Selasa, 30 Desember 2025

Mahkamah Konstitusi Thailand Copot Perdana Menteri Paetongtarn Shinawatra


 Mahkamah Konstitusi Thailand Copot Perdana Menteri Paetongtarn Shinawatra Arsip - Perdana Menteri Thailand Paetongtarn Shinawatra (dua kanan depan) bertemu dengan pers di rumah pemerintah di Bangkok, Thailand (23/6/2025). ANTARA/Xinhua/Rachen Sageamsak/aa.

BANGKOK, ARAHKITA.COM – Peta politik Thailand kembali bergejolak. Mahkamah Konstitusi resmi mencopot Perdana Menteri Paetongtarn Shinawatra dari jabatannya setelah dinyatakan bersalah melakukan pelanggaran etika berat terkait percakapan telepon dengan mantan pemimpin Kamboja, Hun Sen.

Putusan ini menutup masa jabatannya yang baru berjalan sekitar setahun. Sidang pengadilan konstitusi digelar setelah 36 senator mengajukan petisi, menyusul bocornya rekaman percakapan Paetongtarn dengan Hun Sen yang dipublikasikan media pada 18 Juni 2025. Rekaman tersebut dianggap bukti bahwa ia tidak memenuhi standar etika sebagaimana diatur dalam konstitusi.

Dengan suara mayoritas 6 banding 3, hakim memutuskan bahwa percakapan itu merupakan “pelanggaran serius terhadap standar etika pejabat publik”. Dampaknya, Paetongtarn otomatis diberhentikan efektif mulai 1 Juli 2025. Seluruh kabinet juga ikut demisioner, meski tetap bertugas sementara hingga pemerintahan baru terbentuk.

Respons Paetongtarn Usai Putusan

Dalam pernyataannya di Gedung Pemerintah, Paetongtarn menyatakan menerima keputusan pengadilan meski menegaskan dirinya tidak bersalah.
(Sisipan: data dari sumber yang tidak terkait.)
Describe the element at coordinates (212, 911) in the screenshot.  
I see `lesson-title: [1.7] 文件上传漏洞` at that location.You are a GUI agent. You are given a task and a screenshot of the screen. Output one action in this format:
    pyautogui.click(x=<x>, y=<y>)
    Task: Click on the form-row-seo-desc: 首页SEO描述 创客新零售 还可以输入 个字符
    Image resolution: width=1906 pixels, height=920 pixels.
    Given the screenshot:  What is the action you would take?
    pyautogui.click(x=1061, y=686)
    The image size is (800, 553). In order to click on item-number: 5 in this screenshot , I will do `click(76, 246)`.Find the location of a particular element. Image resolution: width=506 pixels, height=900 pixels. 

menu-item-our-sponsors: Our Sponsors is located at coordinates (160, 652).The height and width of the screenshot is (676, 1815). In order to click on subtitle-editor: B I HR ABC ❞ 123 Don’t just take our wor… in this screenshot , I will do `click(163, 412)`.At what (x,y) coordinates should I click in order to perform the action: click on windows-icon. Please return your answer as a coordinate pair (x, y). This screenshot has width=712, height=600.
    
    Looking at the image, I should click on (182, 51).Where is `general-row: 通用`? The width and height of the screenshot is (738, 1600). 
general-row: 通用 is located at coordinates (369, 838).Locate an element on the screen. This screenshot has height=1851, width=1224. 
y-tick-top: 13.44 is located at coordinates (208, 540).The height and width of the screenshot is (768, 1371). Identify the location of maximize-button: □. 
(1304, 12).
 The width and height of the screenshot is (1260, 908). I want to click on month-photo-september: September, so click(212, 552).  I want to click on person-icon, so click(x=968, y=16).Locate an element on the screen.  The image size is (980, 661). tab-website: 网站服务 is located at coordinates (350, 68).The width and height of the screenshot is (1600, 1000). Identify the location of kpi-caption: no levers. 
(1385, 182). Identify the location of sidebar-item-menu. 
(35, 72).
Ia menilai percakapan dengan Hun Sen bukan untuk kepentingan pribadi, melainkan untuk mengupayakan solusi damai demi melindungi rakyat Thailand di tengah memanasnya konflik perbatasan.

“Putusan ini adalah bagian dari dinamika politik yang kerap berubah cepat. Saya berharap parlemen bisa menjaga stabilitas negeri,” ujarnya sambil mengucapkan terima kasih kepada rakyat atas kepercayaan yang telah diberikan.

Oposisi Dorong Pemilu Baru

Menanggapi situasi politik terkini, Partai Rakyat yang berperan sebagai oposisi menegaskan tidak akan bergabung dalam pemerintahan baru. Mereka mendukung pembentukan kabinet pengganti dengan syarat perdana menteri berikutnya wajib membubarkan parlemen dalam empat bulan setelah menyampaikan pernyataan kebijakan, demi membuka jalan bagi pemilu baru.

Partai oposisi juga menolak mendukung calon perdana menteri dari luar parlemen atau yang memiliki rekam jejak terkait kudeta militer, menandakan arah politik Thailand masih akan terus penuh ketidakpastian dikutip Antara.